Molecular characterization of mutations associated with resistance among 72 multidrug-resistant strains of Mycobacterium tuberculosis by whole genome sequencing / 中国热带医学

ABSTRACT

@#Abstract Objective　To understand the characteristics of mutations associated with resistance among 72 multidrug-resistant tuberculosis (MDR-TB) strains using whole genome sequencing (WGS) and to evaluate the performance of WGS for predicting MDR-TB drug resistance.

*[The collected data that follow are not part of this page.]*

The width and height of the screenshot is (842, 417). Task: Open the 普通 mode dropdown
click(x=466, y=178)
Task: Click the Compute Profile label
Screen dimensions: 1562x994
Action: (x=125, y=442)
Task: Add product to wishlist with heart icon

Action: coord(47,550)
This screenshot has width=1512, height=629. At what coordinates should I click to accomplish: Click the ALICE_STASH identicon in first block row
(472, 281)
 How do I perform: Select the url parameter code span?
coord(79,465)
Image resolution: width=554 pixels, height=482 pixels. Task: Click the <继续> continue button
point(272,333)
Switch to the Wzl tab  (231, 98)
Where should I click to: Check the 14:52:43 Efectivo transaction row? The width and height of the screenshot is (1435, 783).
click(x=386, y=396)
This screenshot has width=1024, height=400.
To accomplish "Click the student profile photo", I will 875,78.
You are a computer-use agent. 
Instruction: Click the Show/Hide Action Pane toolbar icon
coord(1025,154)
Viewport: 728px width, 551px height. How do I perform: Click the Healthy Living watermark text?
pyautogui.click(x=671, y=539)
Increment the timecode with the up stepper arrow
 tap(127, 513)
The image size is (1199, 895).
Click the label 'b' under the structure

Methods　The clinical strains isolated from patients who visited the outpatient department of Tianjin Center for Tuberculosis Control from January to September in 2020 were collected. Identification tests using p-nitrobenzoic acid (PNB) medium were performed. Drug susceptibility tests (proportion method) on L-J medium were performed. After excluding duplicate strains, 72 MDR-TB strains were selected for WGS. Data were analyzed by using online databases and the phenotypic drug susceptibility test results were compared with resistance profiles predicted by WGS. Results　All of 72 MDR-TB strains belonged to linage 2, and there was no significant difference in rate of pre-extensive drug-resistant tuberculosis (pre-XDR-TB) between modern type and ancestral type (χ2=0.287, P=0.592). A total of 81 mutation types were found from resistance-related genes for 12 anti-tuberculosis drugs, and the common mutation types in different drug-resistant strains were streptomycin (SM) rpsL Lys43Arg; isoniazid (INH) katG Ser315Thr; rifampicin (RIF) rpoB Ser450Leu; ethambutol (EMB) embB Met306Val; ofloxacin (OFX), levofloxacin (LFX), moxifloxacin (MFX) gyrA Asp94Gly; kanamycin (KAM), capreomycin (CAP), amikacin (AMK) rrs 1401a>g; para-aminosalicylic acid (PAS) folC Ile43Thr. Nine mutation types were found in 9 prothionamide (PTO)-resistant strains, one type for each strain. The sensitivity and specificity of WGS for predicting resistance to different drugs were SM 98.15% and 88.89%, INH 90.28% and -, RIF 98.62% and -, EMB 79.49% and75.76%, OFX 97.30% and 85.71%, KAM 85.71% and 98.46%, PAS 27.27% and 95.08%, PTO 81.82% and 60.66%, CAP 60.00% and 98.51%, LFX 97.22% and 83.33%, MFX 97.30% and 85.71%, AMK100.00% and 100.00%, respectively. Conclusion　WGS is a rapid and promising method which has high consistency with the phenotypic drug sensitivity test. Therefore, it has good application prospects in predicting drug resistance in MDR-TB.